Jesień w tym roku szybko wytoczyła swoje najcięższe działa – nawet jeśli dni są słoneczne, to jest już znacznie chłodniej, a poranki bywają deszczowe lub niemal mroźne. To znak, że już najwyższy czas na sezonowe porządkowanie ogrodu. Co zrobić, aby przygotować go na nadejście chłodniejszej pory roku? Podpowiadamy, o jakich pracach warto pamiętać
Oczyszczamy trawnik
Dla niektórych grabienie liści to syzyfowa praca – codziennie pojawiają się nowe.
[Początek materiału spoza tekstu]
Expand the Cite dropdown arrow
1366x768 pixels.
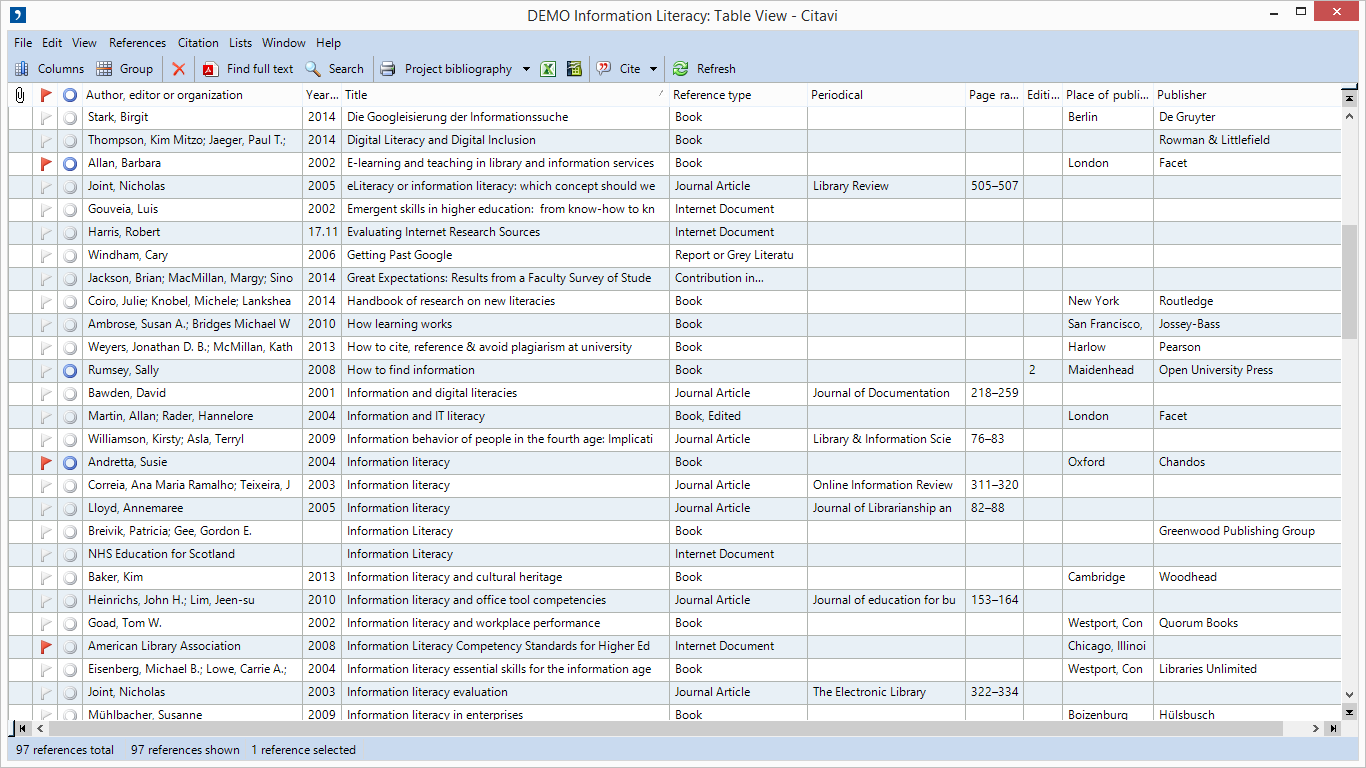coord(654,69)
Jednak kolorowy dywan z gałązek i obumarłych części roślin może być groźny dla naszego trawnika. Zalegająca warstwa ograniczy dostęp do powietrza i światła słonecznego, a stąd już krótka droga do gnicia. Warto wiedzieć, że niektóre fragmenty roślin mogą przenosić chorobotwórcze patogeny z zainfekowanych drzew i krzewów, dlatego lepiej je zebrać do większych worków na śmieci i przeznaczyć do utylizacji. Jeśli mamy pewność, że liście pochodzą ze zdrowych roślin, wykorzystajmy je jako wsad do kompostownika. Tutaj sprawdzą się także rozdrobnione gałęzie. I pamiętajmy – podczas wykonywania tego typu prac zakładajmy gumowe, wielorazowe rękawice, które ochronią nasze dłonie.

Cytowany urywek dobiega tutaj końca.